具体的な攻撃内容は、TCPの3wayハンドシェイクやUDPを使用したもの。
TCPコネクトスキャン
サーバはクライアントからのSYN(接続要求)に対してサーバがSYN/ASK(接続許可)を返す。つまり、サーバからSYN/ASKパケットが返されればそのポートは接続可能(ポートが開いている)と判断できる。攻撃者は、SYN/ASKパケットに対してACK(コネクション確立)パケットを返す。
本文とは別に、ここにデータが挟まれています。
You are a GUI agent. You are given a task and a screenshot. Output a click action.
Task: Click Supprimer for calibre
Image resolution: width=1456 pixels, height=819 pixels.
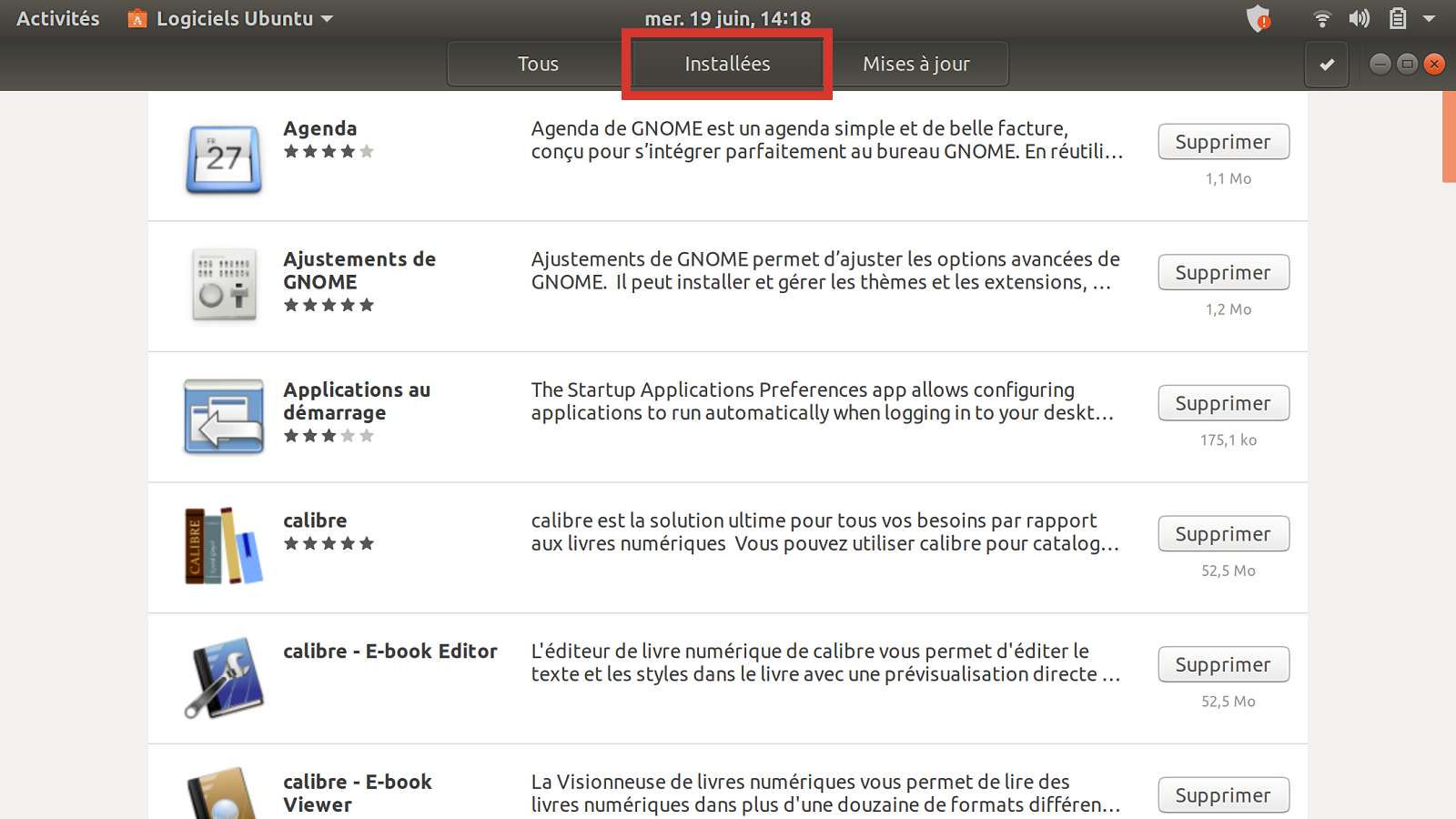pyautogui.click(x=1223, y=534)
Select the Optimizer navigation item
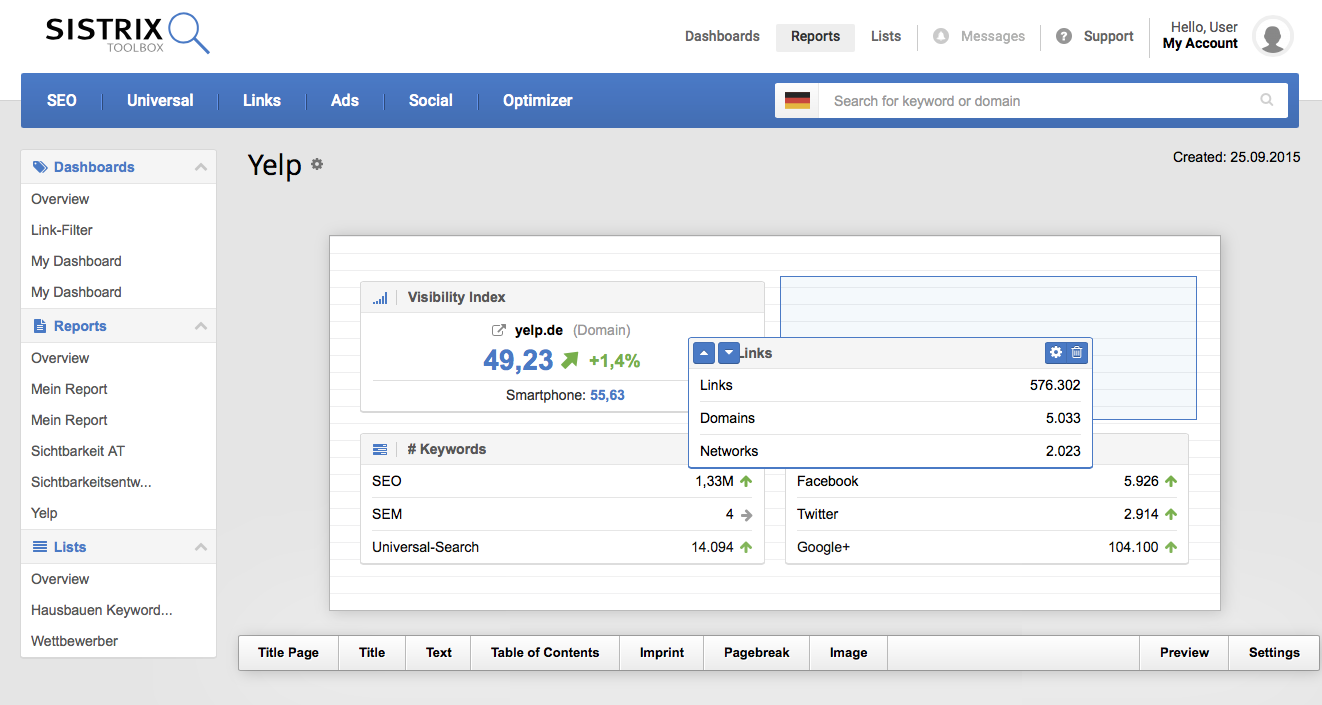Screen dimensions: 1322x705 click(x=537, y=100)
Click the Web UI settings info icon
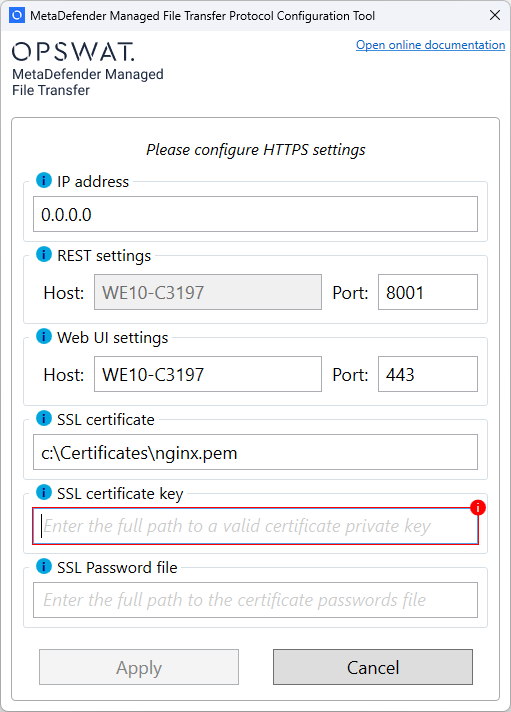Viewport: 511px width, 712px height. tap(44, 336)
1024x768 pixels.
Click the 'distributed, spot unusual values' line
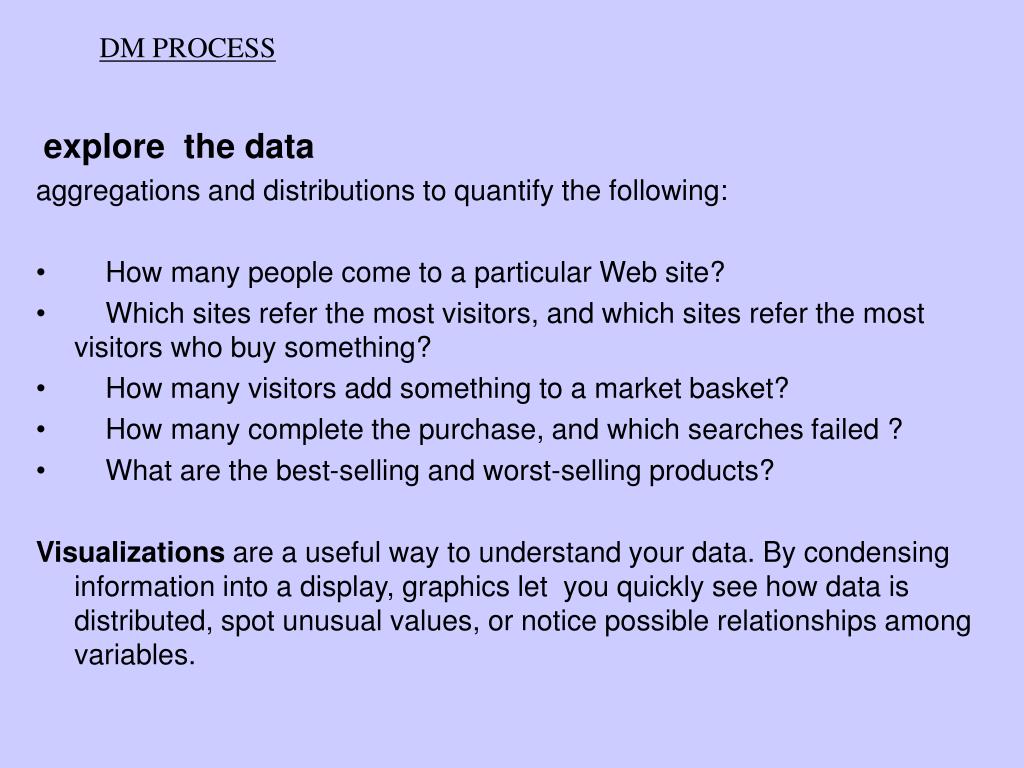(x=522, y=620)

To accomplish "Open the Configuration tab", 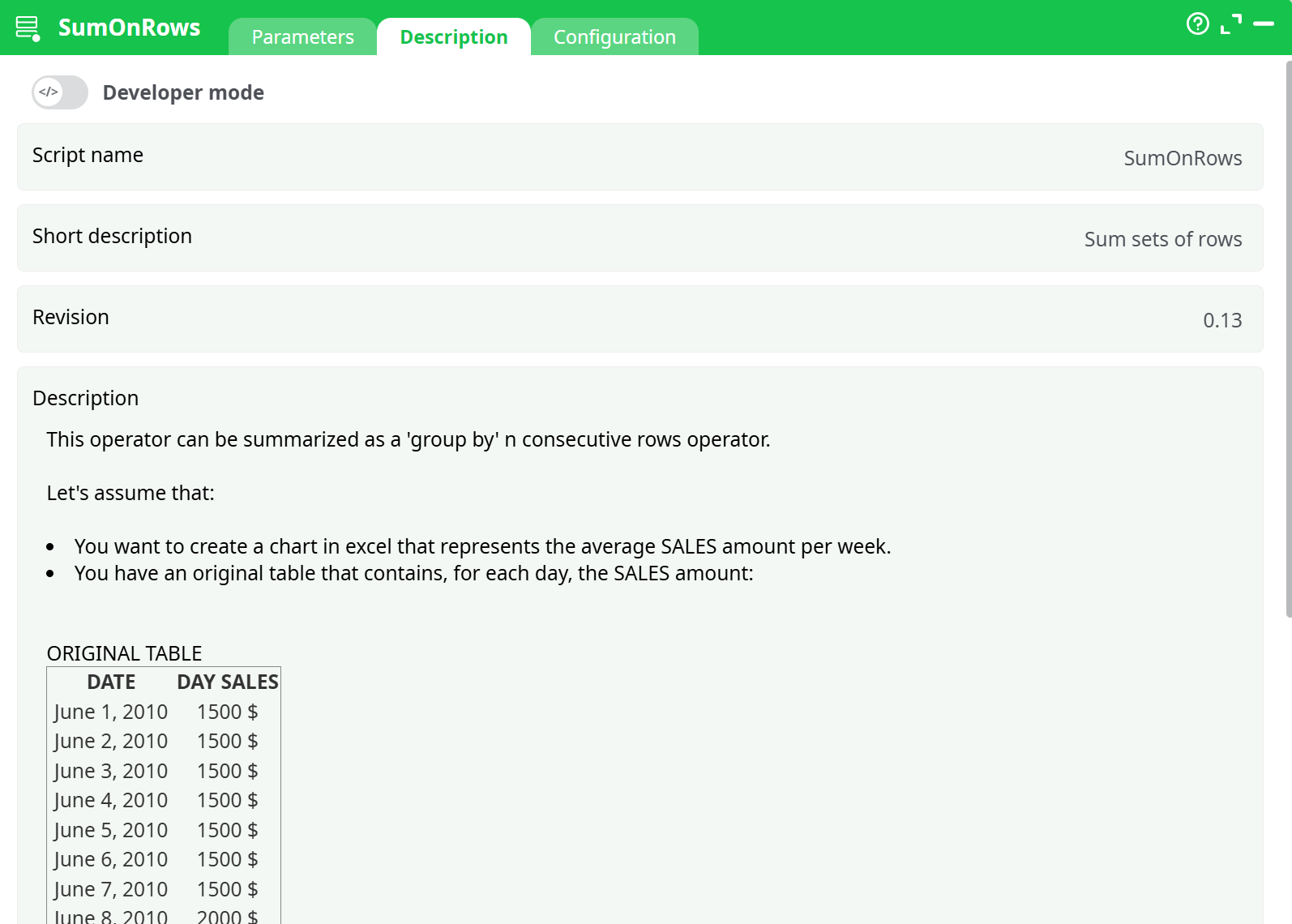I will pos(614,37).
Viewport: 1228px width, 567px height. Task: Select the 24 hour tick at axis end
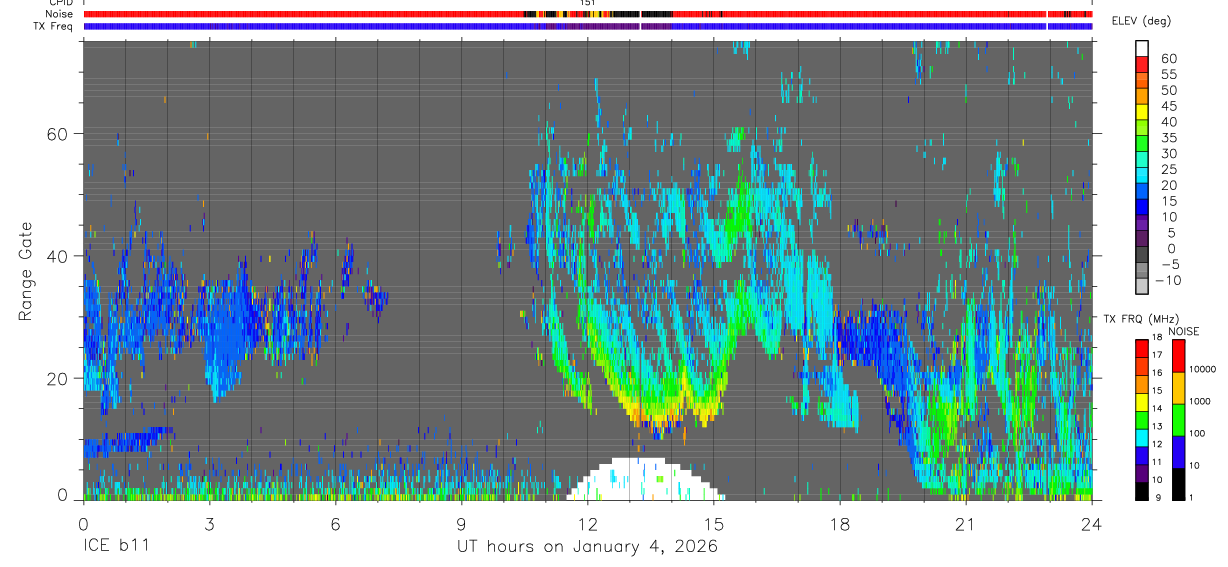tap(1092, 524)
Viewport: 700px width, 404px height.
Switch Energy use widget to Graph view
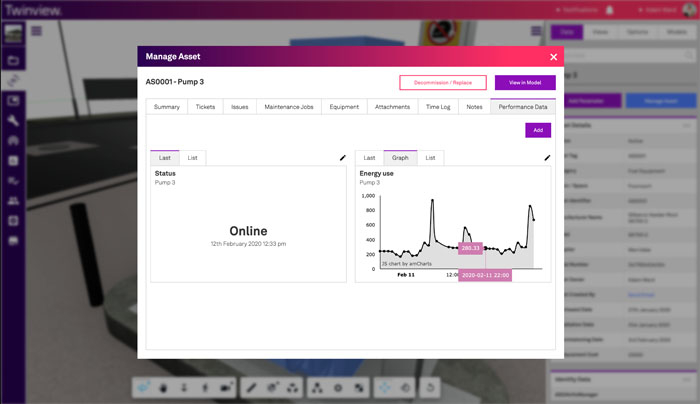pyautogui.click(x=400, y=158)
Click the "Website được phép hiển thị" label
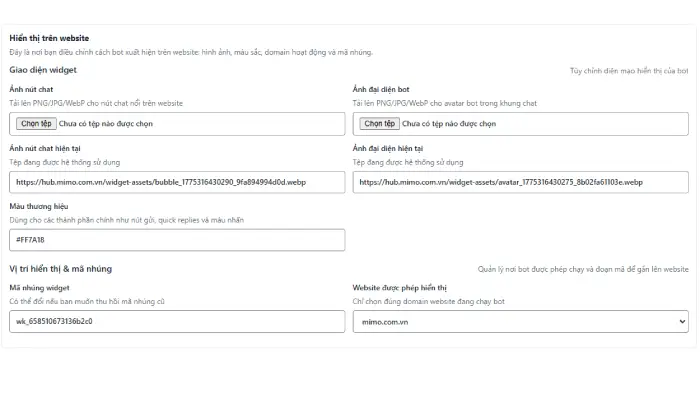 click(x=400, y=287)
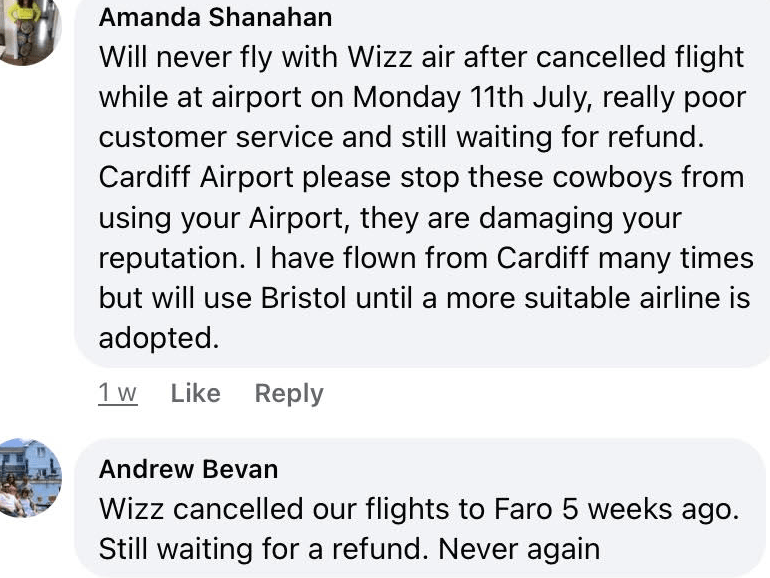Click "5 weeks ago" in Andrew's comment
Screen dimensions: 770x578
pos(648,509)
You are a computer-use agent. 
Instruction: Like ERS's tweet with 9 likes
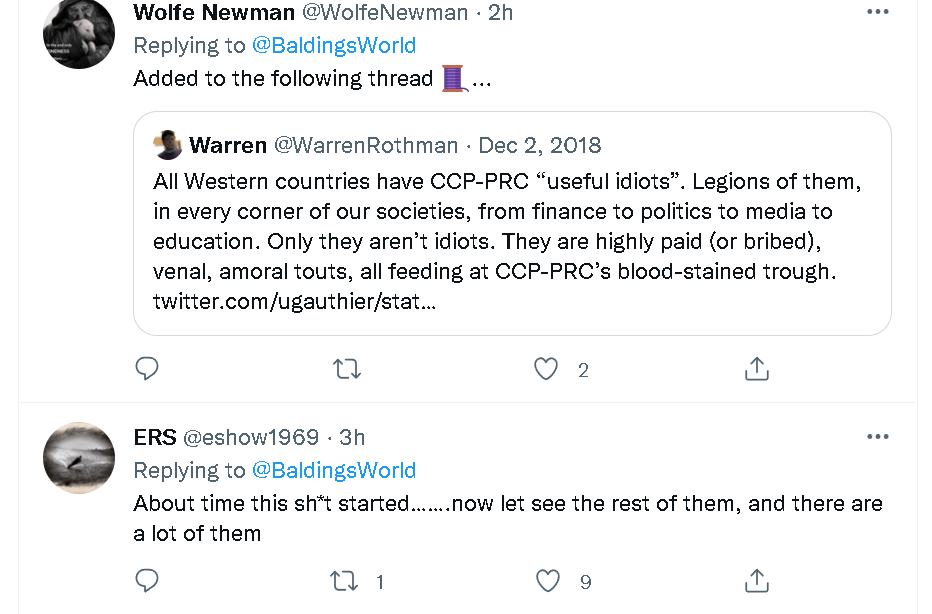(548, 580)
コネクションを確立するため、サーバのログで攻撃を受けたことを確認できる可能性がある。
TCPハーフスキャン (ステルススキャン)
攻撃者がSYNを送るところまでは同じ。
サーバからSYN/ACKが返されれば、ポートが開いていると判断。
逆にRST/ACK(リセット要求)が返されれば、ポートが開いていないと判断する。
その後、攻撃者からサーバへACKを返す事はしない。(コネクション確立しない)
故にサーバのログに記録されないため、攻撃に気づかない。
UDPスキャン
UDPでは通信の確立がない。
攻撃方法としてはターゲットポートにデータを送り、ICMP port unreachableが返されればポートが開いていないと判断する。何も返ってこなければポートが開いているとする。
他のステルススキャン
・ TCP FINスキャン
FINフラグをONにしたパケットを送る。その反応で開いているか判断。
・TCP ACKスキャン
ACKフラグをONにしたパケットを送る。その反応で開いているか判断。
・TCP Nullスキャン
全てのフラグをOFFにしてパケットを送る。同じく反応を見る。
・TCP クリスマスツリースキャン
全てONのパケット。反応を見る。
対策
予防・防止
不要なサービスを停止。ポートを閉じる。
OSやアプリを最新に。パッチを適用。
ファイアウォールで不要なポートへのアクセスを遮断する。
検知・追跡
ネットワーク監視型IDS、ホスト監視型IDS、IPSで検知する。
ファイアウォールのログから検知する。
TCPコネクトスキャンならサーバのログから検知する。
回復
予防がしっかりしていれば、ポートスキャンでは被害ではないため問題ない。